Brooklyn-based Excepter’s first album for the Animal Collective-run Paw Tracks label is a solid affirmation of their bleary, agonistic electro-cabaret. Debt Dept. is a full-on atmospheric urban horrorshow, where scattershot beats and tortured soul wails evoke a shadowy, hostile cityscape and its subhuman denizens.
“Kill People” takes the titular phrase and repeats it until it loses all impact, becoming a hollow zombie chant. Elsewhere, machine rhythms twitter and clang to themselves in an empty factory. The density of Excepter’s throbbing, gristly electronics makes it at times easy to imagine a guest rap verse from Rammellzee, the New York afro-futurist whose early-’80s collaboration with Jean-Michel Basquiat, “Beat Bop,” remains a touchstone for any exploration of hip-hop-fueled urban menace.
An arguable precursor to Excepter’s style in general is "Nightclubbing," the opener to Iggy Pop’s The Idiot.

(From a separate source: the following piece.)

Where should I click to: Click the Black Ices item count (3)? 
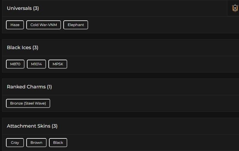[x=35, y=48]

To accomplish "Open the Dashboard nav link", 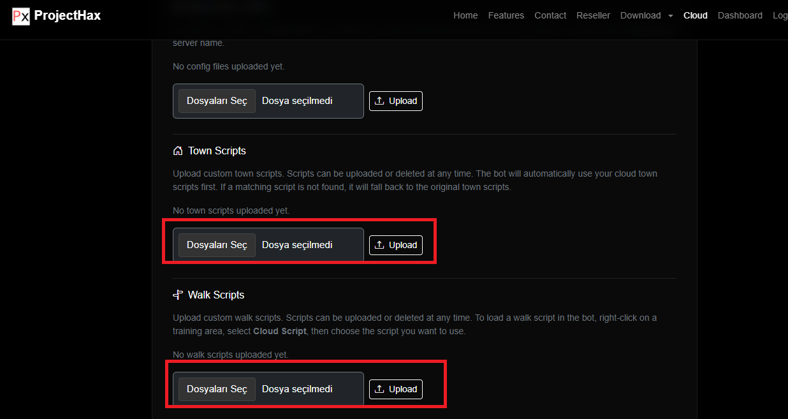I will click(x=740, y=15).
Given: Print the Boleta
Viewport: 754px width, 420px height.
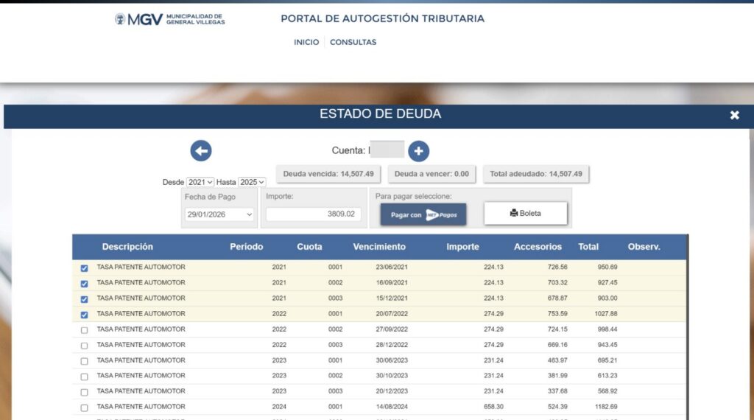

Iggy precedes Excepter not only chronologically but conceptually: They’re bookends to a long Saturday night. While Iggy’s attention is on the chemical frenzy, the nihilistic partying, Excepter sound like what you hear in your head when it’s some delirious hour, your friends have all gone home and you’re about to black-out on the sidewalk. The remarkable thing about some of these tracks is that they go on — that they don’t just lie there in the gutter and expire. There’s some kind of inhuman pulse that keeps them upright, albeit hunched or cowering, to keep scratching their way through the dark.
The downside of this is that Debt Dept., like a lot of Excepter’s music, has its meandering moments — although it should be said that the band’s purposefully disoriented song structures and haunted-city soundtracks pretty much require that the way get lost now and again, or at least occluded. After several tracks of lurching on scabbed knees, the album gets up and sprints for the final two. It’s a perverse burst of energy, much like what momentarily course through the nerves of a dying bird, inducing one last winged rush to escape, the strange twitch of the life instinct being snuffed out.
Devo famously described their music as “the sound of things falling apart.” Debt Dept. is something like the sound of those fallen things being ground into dust, yet eerily refusing to die.